Regarding the use of force, Hook said that the US would use military force if its interests were assaulted by Iran.

Prime Minister Benjamin Netanyahu meets with US envoy Brian Hook (photo credit: AMOS BEN-GERSHOM/GPO)
Prime Minister Benjamin Netanyahu meets with US envoy Brian Hook
(photo credit: AMOS BEN-GERSHOM/GPO)
Iran’s cyber unit has lost substantial funding – and funding for its Quds force’s, which leads its sponsorship of global terrorism, has been cut 17%, US State Department Iran czar Brian Hook said on Thursday.
 
Although figures have been coming in about the Islamic republic’s weakened economy, Hook provided some of the first very specific impacts that the US pressure campaign has had on Tehran’s military capabilities.
 
Hook gave a telephone briefing to reporters ahead of an emergency summit of Arab leaders in Saudi Arabia on Thursday to discuss drone strikes on its oil installations and attacks on four oil tankers near the United Arab Emirates earlier this month.
 
Tehran has denied involvement in those attacks, but US National Security Adviser John Bolton has pointed the finger at Iran.
 
Hook was more circumspect about Iran’s involvement in the attacks, but predicted that a fuller disclosure of an investigation of the attacks would be publicly released soon.
 
His comments about losses of Iran’s aggressive capabilities because of the US maximum pressure campaign dovetailed with a new message that US officials have been emphasizing.
 
As it has become clear that the pressure campaign will not get Tehran to shift its policies in the direction that Washington wants in the near future, US officials have started to emphasize the more limited goal of weakening Iran.
 
“Our maximum pressure campaign is working by nearly every measure.
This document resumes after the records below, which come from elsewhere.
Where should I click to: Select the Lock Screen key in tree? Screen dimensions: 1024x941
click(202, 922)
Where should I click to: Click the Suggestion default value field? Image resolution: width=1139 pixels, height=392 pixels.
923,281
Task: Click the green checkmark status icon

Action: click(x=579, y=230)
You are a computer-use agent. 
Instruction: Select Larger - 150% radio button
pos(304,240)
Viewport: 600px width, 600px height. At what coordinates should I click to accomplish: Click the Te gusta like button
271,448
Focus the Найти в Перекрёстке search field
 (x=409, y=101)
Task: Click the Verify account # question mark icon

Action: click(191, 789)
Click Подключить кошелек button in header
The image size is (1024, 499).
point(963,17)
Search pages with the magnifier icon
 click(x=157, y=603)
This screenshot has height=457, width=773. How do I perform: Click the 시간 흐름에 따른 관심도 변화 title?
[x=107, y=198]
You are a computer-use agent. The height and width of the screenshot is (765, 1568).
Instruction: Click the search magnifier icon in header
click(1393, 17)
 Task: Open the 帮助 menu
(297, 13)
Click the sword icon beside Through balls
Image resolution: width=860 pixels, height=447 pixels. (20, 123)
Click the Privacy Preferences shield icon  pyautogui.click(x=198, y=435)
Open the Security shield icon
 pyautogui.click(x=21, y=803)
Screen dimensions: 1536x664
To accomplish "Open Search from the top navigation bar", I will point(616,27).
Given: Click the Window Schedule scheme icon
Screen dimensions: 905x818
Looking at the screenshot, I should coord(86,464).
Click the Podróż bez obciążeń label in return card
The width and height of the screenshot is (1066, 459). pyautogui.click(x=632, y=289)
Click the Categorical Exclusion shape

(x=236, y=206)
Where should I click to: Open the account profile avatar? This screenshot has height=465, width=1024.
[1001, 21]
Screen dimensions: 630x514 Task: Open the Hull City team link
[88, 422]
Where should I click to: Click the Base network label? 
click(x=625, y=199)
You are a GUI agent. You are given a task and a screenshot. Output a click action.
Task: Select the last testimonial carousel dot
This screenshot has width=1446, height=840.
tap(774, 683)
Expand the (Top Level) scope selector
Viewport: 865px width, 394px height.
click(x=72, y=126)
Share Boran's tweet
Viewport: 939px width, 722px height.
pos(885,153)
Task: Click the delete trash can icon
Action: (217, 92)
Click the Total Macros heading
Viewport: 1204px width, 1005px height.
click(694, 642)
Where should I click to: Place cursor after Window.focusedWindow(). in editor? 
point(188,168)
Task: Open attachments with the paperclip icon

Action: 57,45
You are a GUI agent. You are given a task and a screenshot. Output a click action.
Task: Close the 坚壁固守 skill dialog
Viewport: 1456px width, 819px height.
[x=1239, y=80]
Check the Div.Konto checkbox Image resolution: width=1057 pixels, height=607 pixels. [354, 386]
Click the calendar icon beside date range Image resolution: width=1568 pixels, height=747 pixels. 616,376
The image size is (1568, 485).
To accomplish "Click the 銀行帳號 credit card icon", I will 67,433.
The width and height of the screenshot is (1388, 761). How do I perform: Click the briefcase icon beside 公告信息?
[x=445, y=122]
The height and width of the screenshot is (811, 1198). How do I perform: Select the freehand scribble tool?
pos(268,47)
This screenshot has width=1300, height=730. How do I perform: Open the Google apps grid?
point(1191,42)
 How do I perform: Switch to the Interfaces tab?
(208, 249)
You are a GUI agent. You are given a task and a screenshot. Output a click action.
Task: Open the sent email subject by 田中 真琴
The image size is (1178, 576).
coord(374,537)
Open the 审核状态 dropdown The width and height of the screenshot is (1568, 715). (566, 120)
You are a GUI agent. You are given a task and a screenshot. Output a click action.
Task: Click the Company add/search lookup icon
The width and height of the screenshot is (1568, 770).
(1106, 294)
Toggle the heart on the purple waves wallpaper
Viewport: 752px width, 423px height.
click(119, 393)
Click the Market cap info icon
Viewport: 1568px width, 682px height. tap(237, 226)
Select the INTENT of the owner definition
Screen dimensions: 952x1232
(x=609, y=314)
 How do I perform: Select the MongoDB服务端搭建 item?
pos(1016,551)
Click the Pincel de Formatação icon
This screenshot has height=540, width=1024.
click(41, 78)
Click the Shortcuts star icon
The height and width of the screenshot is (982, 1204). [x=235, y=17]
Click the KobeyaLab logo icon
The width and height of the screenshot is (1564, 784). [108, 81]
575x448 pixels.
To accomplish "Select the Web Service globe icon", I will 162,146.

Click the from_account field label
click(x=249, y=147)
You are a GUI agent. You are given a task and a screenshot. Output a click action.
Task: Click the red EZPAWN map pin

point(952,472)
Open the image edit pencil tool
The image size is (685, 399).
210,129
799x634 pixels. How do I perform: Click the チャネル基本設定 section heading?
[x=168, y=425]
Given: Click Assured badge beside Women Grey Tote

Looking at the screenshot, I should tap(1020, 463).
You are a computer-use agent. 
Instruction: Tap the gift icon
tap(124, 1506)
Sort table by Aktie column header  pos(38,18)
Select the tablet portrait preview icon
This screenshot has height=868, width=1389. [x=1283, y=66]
The Iranian regime and its proxies are weaker today than they were two years ago,” said Hook.
 
Besides discussing reduced Iranian military capabilities, he listed off reduced Iranian support for Hezbollah, Hamas, Iranian militias in Syria and for the Assad regime itself, to help show that weakening Tehran has weakened its proxies as well.
 
Furthermore, he said that the US is “working with other countries which issue flags” to the Islamic republic’s naval vessels to strip “Iranian tankers of the maritime flags they need to sail.” He said 80 Iranian tankers have lost their flags to date.
 
Finally, he said that the EU countries’ special purpose vehicle – INSTEX, a mechanism designed to circumvent US sanctions on Iran – has been nearly useless to date.
 
Hook said that corporations were so uninterested in risking sanctions from the US, that it was not even getting clarification questions from them about trying to walk the fine line between selling Iran humanitarian products that do not violate the sanctions.
 
Regarding the use of force, Hook said that the US would use military force if its interests were assaulted by Iran.
 
At the same time, he said that America’s repositioning of military assets into the region have had the “desired deterrent effect” on the Islamic republic.
 
He added that earlier intelligence that Iran was ready to “imminently” carry out an attack against the US or its interests has been addressed by moving US forces.
 
Addressing whether Washington would allow powers like China and India to still import small amounts of Iranian oil, the US Iran czar reiterated administration policy that, “there will be no more oil waivers granted.”
 
The US is pursuing a “maximum pressure campaign” of sanctions against Iran to force it back to the negotiating table for a new nuclear deal, which would seek to fill loopholes in the 2015 nuclear deal that was signed by Obama administration.